### Requirements
1. In the forum thread about finding a TouchWiz ROM, how long should every ROM sit before its first boot?
2. Continue the forum thread about finding a TouchWiz ROM from where it stops.

### Page excerpt
--- START ---
# looking for a good touch wiz rom



## bowtieduece

Could someone point me to a good TW rom De-bloated tweaked, trying to update a friends phone it's currently on 2.1 stock rooted. Hoping I can do this with clockwork recovery.


----------



## bdubs4200

Eewww touchwiz... 2.1.... yuck  well, its been ages since I've ran 2.1 even 2.2 on here but if your looking for 2.1 specifically check out team whiskey. They were my #1 pick for Sammy modded roms. 2.1 and 2.2. But dude if I may suggest, check out phiremod fusion. Its built off cm7, 2.3.7, and its gorgeous, fast, and offers TOOONNS(!) of new features.







its my stable rom I always fall back to after testing ICS and other experimental roms.


----------



## bdubs4200

And btw yes. CWM (recovery) will be your best friend. Flash a 2.2 rom then I HIGHLY recommend trying phiremod fusion. Let every rom sit for at least 10 mins before first boot. Then reboot n let sit for 5... DONT PLAY! I know its hard but it'll be butter after that.
--- END ---
### Given entries
--- START ---
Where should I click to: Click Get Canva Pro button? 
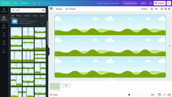point(130,3)
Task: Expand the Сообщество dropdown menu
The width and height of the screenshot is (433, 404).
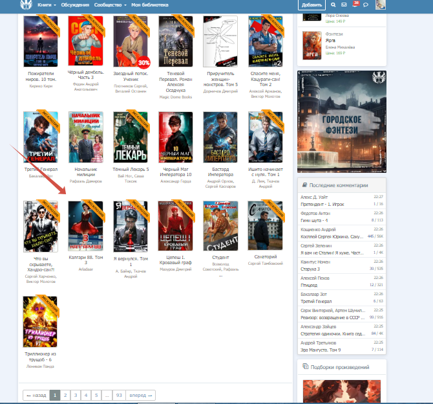Action: [110, 5]
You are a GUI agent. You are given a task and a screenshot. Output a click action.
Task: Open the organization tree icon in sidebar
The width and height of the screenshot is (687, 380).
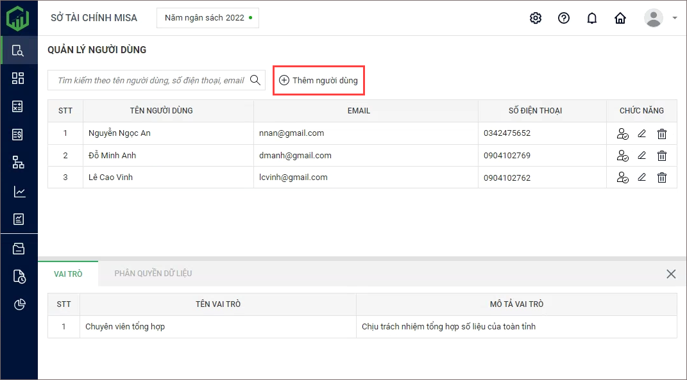pos(19,162)
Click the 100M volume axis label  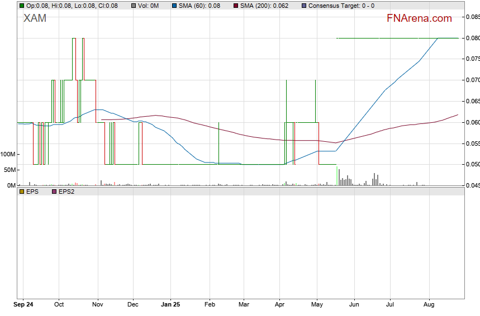click(x=8, y=154)
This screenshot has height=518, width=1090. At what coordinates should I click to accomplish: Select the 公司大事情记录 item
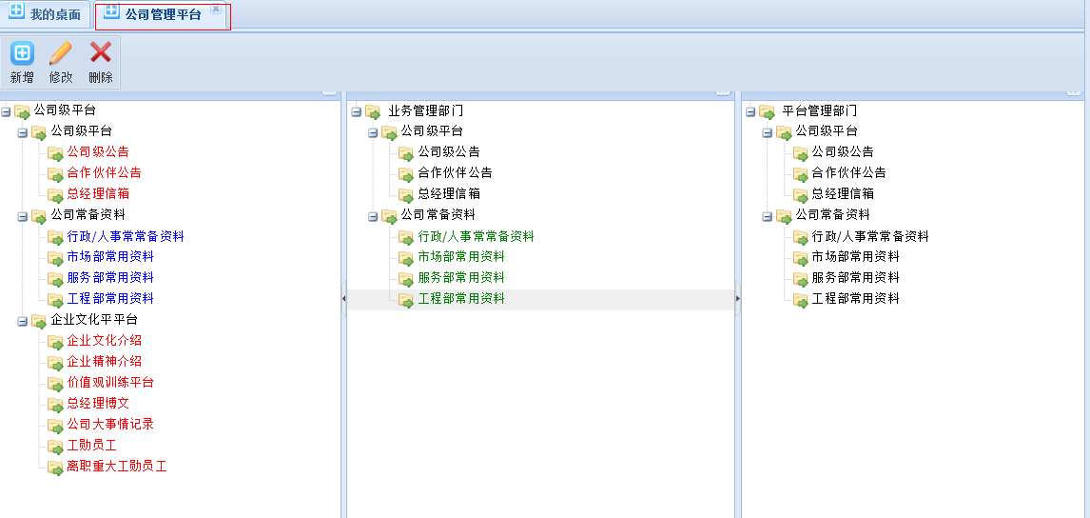point(110,425)
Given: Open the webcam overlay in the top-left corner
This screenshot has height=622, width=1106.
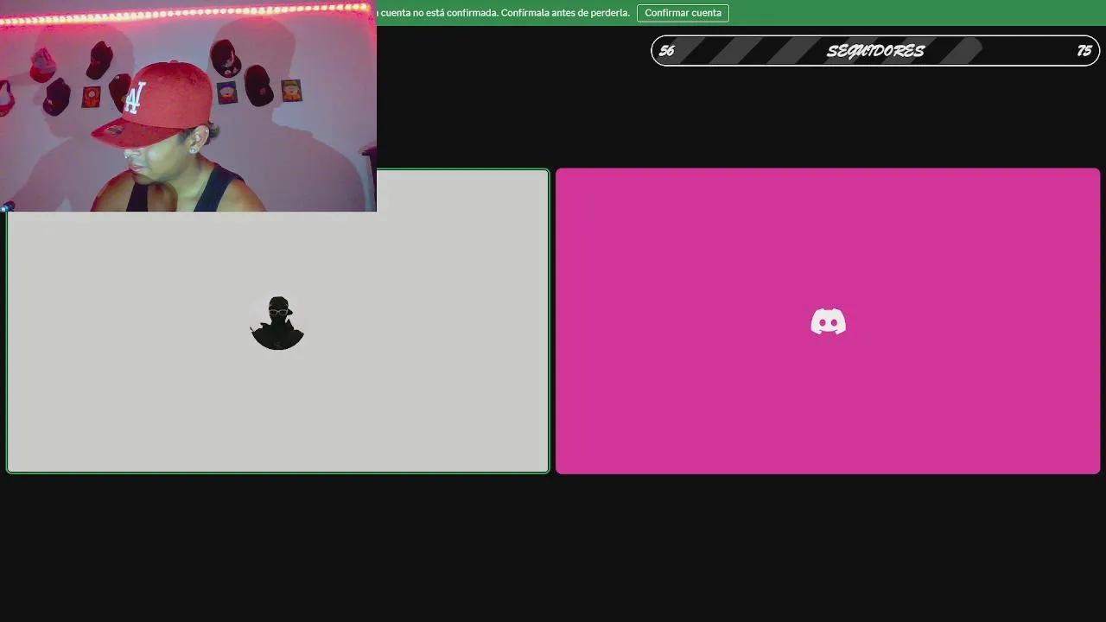Looking at the screenshot, I should (188, 105).
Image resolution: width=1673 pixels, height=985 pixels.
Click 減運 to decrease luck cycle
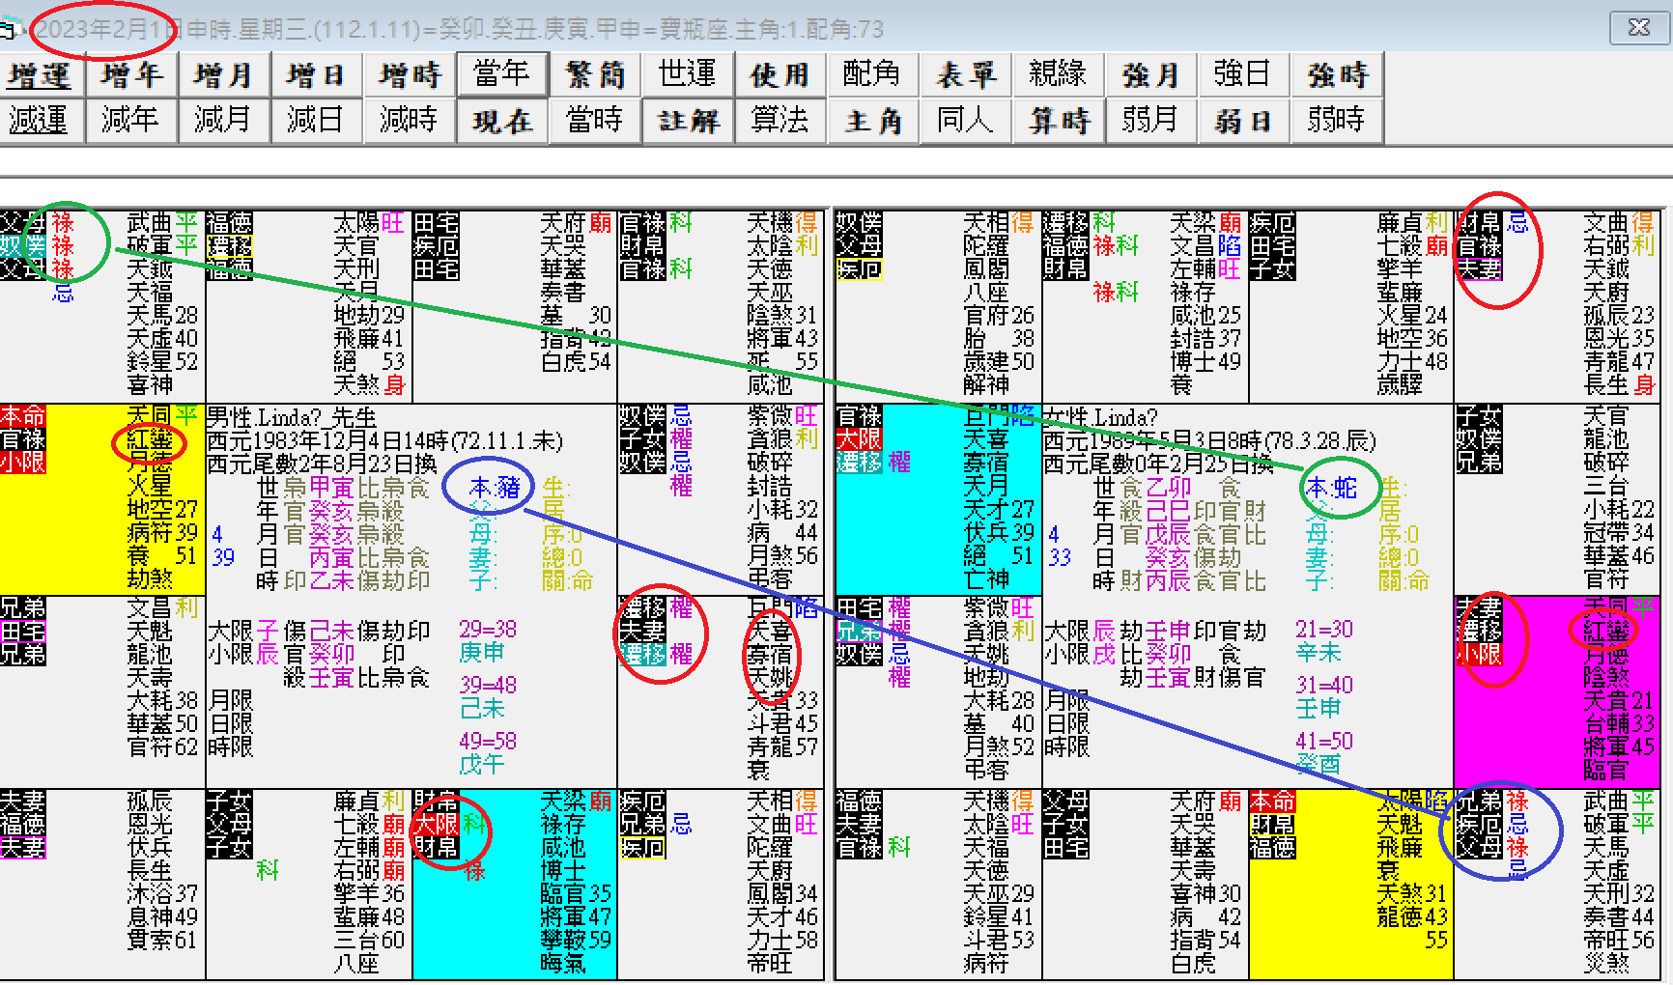42,121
--- END ---
### Answers to the exercises
1. At least 10 minutes.

2.
----------



## bowtieduece

bdubs4200 said:


> And btw yes. CWM (recovery) will be your best friend. Flash a 2.2 rom then I HIGHLY recommend trying phiremod fusion. Let every rom sit for at least 10 mins before first boot. Then reboot n let sit for 5... DONT PLAY! I know its hard but it'll be butter after that.


With the cyanogen guys dropping support for the vibrant and the fact that he knows nothing about Android,I just want to give him something stable and stock.thanks for the tips I'll look up these team whiskey roms.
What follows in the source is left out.